Jonah Morningstar, Deputy Public Defender, argued the cause for appellant. With him on the brief was Peter Gartlan, Chief Defender, Office of Public Defense Services.

Karla H. Ferrall, Assistant Attorney General, argued the cause for respondent. With her on the brief were John R. Kroger, Attorney General, and Anna M. Joyce, Solicitor General.

Before Armstrong, Presiding Judge, and Brewer, Judge, and Duncan, Judge.

BREWER, J.

*425BREWER, J.

Defendant appeals from a judgment of conviction for misdemeanor driving under the influence of intoxicants (DUII), ORS 813.010, and refusal to take a test for intoxicants, ORS 813.095, arguing that the trial court erred in denying his motion to dismiss the accusatory instrument because the 19-month delay between his arraignment and trial violated his right to be tried within a “reasonable time” under ORS 135.747. We reverse and remand for entry of a judgment of dismissal.
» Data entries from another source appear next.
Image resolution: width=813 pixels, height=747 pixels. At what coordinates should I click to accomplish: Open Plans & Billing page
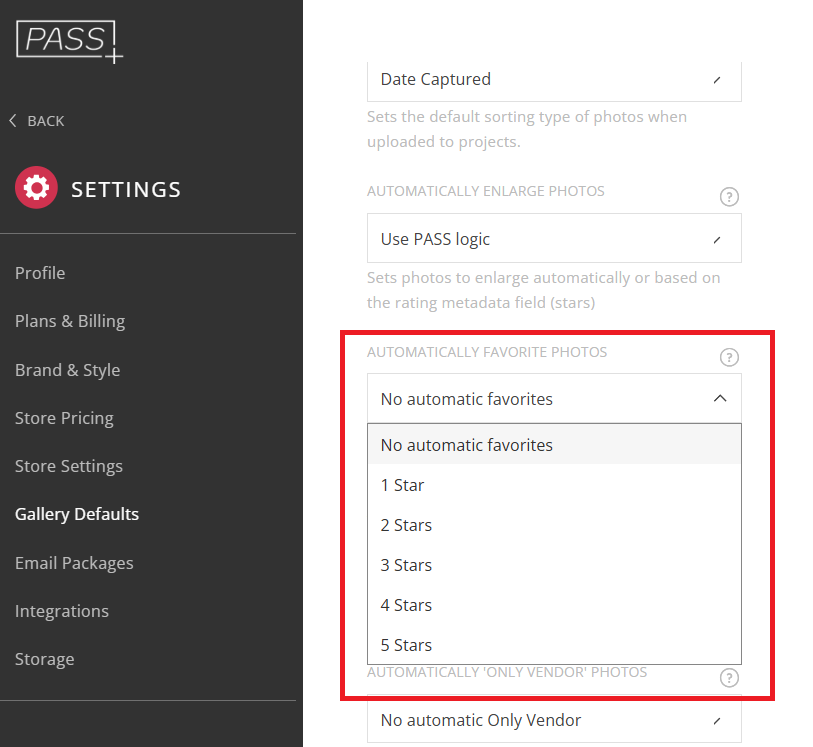coord(70,321)
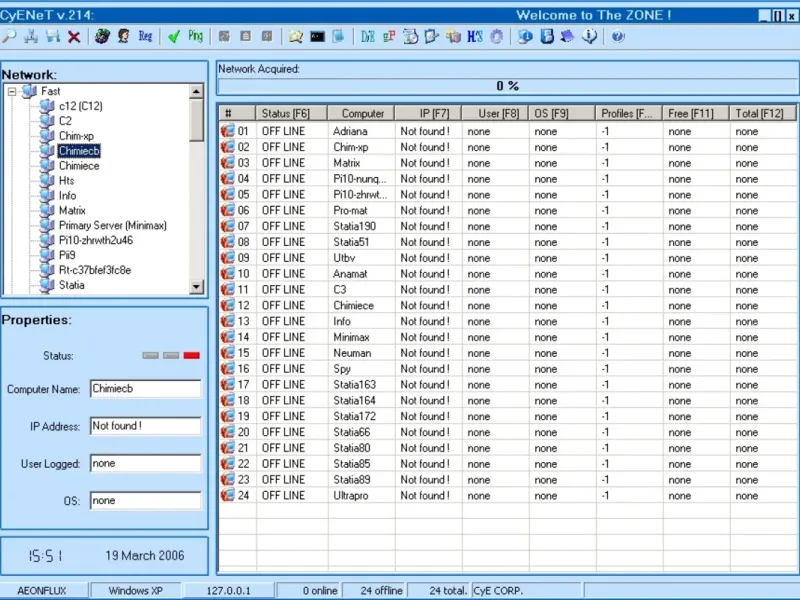800x600 pixels.
Task: Click the red X delete icon
Action: [x=74, y=37]
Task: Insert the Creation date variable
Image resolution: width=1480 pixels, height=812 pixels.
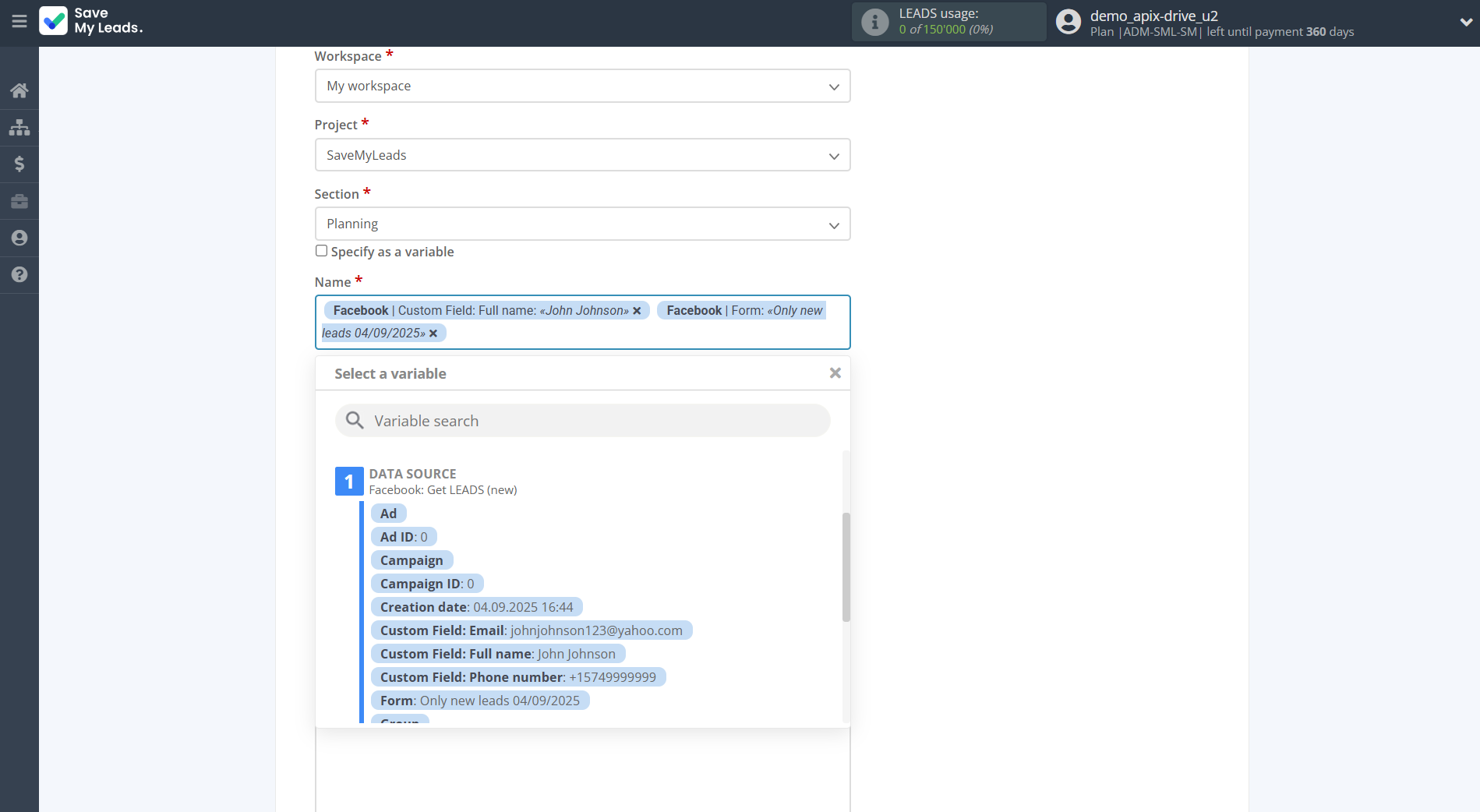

The state charged defendant, by an information filed on September 26, 2008, with the above-described misdemeanors. When defendant was arraigned on October 1, the court set a status hearing for November 5. In response to defendant’s multiple requests for more time, the court agreed to reset that hearing three times — ultimately, to January 30, 2009. But, apparently due to an oversight, the court did not enter that hearing date on the docket, and the hearing was not held until June 30, 2009. The stated purpose of the June 30 hearing was to confer on the status of the case and set a trial date.

At the June 30 hearing, the court initially suggested a trial date of October 6, but a state’s witness was unavailable at that time. The court noted that defense counsel had another trial scheduled on October 20 and then suggested a date of September 16. The parties agreed. However, on August 13, the state asked for a postponement, and the court granted that request and reset the trial for October 28. On October 26, defendant asked for a postponement so that he could locate a witness and obtain additional discovery. The court once again granted a postponement and directed the parties to return in two weeks to inform the court about their progress on those matters. The court anticipated getting the trial “reset as soon as possible” and set a conference on November 12 for that purpose. On November 12, the prosecutor informed the court that he intended to file a motion regarding an evidentiary matter by the end of that week. Defendant agreed to reset the trial date after the state filed its motion.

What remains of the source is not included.